Foreclosures. Evictions. Homeless people. Food lines. Hungry children. This is not an opening scene to a dystopian novel nor images from a third-world country. This is America, but not the America that so many of us have dreamt of.
There was once a time when the American dream was real. People got jobs that paid enough for food, mortgages, education, and all things worthy of first-world comfort. It was a time when an honest person could find a job and stick with it for practically their whole life and still be living decently. It was a time when the working class was practically part of the “middle class.” Not anymore.

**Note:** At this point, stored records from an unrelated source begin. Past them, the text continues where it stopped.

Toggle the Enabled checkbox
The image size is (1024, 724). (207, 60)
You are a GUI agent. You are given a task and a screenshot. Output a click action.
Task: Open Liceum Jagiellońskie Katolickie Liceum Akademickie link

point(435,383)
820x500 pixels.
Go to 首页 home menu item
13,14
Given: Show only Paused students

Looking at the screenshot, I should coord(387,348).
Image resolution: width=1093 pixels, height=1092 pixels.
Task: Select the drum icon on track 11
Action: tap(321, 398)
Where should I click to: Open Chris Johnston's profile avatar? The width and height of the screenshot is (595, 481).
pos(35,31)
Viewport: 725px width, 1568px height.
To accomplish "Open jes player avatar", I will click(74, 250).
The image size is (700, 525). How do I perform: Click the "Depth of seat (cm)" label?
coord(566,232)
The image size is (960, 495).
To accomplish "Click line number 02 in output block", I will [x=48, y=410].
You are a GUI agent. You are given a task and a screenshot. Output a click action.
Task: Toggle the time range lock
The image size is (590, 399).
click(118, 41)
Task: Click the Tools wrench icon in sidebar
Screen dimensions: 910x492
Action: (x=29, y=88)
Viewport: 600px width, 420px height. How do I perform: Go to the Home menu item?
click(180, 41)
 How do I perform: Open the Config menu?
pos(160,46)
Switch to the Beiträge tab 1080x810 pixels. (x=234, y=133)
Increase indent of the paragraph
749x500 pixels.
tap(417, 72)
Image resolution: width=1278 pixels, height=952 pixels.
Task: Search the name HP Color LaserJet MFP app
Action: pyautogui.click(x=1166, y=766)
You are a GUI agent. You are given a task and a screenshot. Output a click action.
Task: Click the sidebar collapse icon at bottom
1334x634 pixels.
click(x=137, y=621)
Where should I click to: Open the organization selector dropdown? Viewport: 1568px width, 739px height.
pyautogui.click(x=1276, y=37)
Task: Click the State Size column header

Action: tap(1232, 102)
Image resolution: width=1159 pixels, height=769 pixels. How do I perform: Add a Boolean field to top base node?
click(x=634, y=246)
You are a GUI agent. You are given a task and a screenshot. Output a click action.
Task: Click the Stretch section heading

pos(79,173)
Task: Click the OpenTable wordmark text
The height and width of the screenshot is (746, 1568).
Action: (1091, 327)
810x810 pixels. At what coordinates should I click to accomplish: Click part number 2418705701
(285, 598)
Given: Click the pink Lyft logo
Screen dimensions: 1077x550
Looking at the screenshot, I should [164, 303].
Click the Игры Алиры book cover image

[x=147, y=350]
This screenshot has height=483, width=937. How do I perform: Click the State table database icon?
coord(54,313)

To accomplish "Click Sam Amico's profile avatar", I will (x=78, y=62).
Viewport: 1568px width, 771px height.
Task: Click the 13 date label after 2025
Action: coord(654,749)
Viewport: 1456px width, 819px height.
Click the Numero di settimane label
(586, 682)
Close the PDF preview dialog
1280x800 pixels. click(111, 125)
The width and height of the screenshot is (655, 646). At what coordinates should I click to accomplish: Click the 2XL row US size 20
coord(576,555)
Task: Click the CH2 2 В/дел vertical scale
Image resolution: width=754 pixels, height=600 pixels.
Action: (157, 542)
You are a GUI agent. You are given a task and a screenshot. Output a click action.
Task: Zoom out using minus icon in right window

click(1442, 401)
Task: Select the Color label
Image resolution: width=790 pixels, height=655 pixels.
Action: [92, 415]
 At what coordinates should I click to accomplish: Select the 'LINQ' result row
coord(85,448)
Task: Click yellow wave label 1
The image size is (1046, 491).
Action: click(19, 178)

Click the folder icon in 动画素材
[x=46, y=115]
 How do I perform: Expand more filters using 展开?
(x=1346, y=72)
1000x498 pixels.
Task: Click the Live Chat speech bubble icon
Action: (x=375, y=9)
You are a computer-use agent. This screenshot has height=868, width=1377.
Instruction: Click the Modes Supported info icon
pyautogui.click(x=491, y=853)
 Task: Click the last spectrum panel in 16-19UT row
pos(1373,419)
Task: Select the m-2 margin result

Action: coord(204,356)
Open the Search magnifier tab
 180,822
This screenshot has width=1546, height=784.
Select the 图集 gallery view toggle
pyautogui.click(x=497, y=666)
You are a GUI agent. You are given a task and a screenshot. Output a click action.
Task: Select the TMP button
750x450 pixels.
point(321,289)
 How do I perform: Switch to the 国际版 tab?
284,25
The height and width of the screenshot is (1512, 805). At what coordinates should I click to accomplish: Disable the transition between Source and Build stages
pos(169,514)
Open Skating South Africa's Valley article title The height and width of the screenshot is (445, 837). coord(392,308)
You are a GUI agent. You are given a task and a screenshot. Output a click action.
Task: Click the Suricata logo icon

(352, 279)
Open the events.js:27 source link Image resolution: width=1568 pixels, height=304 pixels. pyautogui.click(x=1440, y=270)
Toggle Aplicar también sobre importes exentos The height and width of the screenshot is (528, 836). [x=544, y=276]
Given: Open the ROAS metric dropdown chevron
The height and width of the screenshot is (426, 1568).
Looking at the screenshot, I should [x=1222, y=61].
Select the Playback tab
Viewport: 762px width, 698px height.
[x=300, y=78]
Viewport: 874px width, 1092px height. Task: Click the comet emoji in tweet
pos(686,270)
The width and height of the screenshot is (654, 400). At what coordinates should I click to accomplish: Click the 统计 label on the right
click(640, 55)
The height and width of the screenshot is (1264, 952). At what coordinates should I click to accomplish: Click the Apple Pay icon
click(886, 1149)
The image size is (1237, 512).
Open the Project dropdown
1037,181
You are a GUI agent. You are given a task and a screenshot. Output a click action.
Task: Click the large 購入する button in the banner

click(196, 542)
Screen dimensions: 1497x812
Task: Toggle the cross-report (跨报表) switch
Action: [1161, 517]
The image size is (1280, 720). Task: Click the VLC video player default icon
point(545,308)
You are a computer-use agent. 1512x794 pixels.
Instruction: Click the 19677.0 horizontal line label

If you’re wondering what exactly went wrong, the actions that hurtled the country into this trajectory, then you’ll find Dan McCrory’s book especially informative. Told as a personal memoir interspersed with a detailed analysis of the capitalist system, Capitalism Killed the Middle Class: 25 Ways the System is Rigged against You is a lament and a war cry rolled into one. A quick look at what the book is all about will tell you exactly why.
For 37 years, the book’s author worked for a prominent phone company and became immensely involved in representing employees as a labor leader. Further in his career, he became involved in politics and even ran as a Democratic candidate in 2008 and 2013. These experiences put Dan in a unique position to see how the capitalist economic and political machinery works from the inside and out.
In the book, Dan decries how, for many decades, workers’ wages have been depressed to the point that the class is slowly being integrated into the lower ranks of the economic ladder. He also points out the glaring income gap that grows even bigger with each year. But wages and inequality are just the beginning of the story. Most comprehensively, Dan details at least 25 different ways that the capitalist system is designed to corral the working class from the get-go. As they say in the gambling industry, “The house always wins.”
Now that the world is facing an unprecedented health challenge that shakes the very foundations of the nation’s economic stability, many of the arguments presented in the book have ceased to be points of debate and have become established realities. In fact, it can be argued that many of the hardships we now see during this pandemic are but an amplification of the disparities that have already existed for years.
Not all is lost, however, even for Dan. As a firm believer of American democracy, he thinks there are ways that the people can use the system to bring back what was rightfully theirs. He thus offers a few alternative solutions in which people can work or expand the limits of the two-party system to make capitalism work for them. It’s a fitting end to the book that shines a glimmer of hope in what would otherwise seem like a hopeless situation.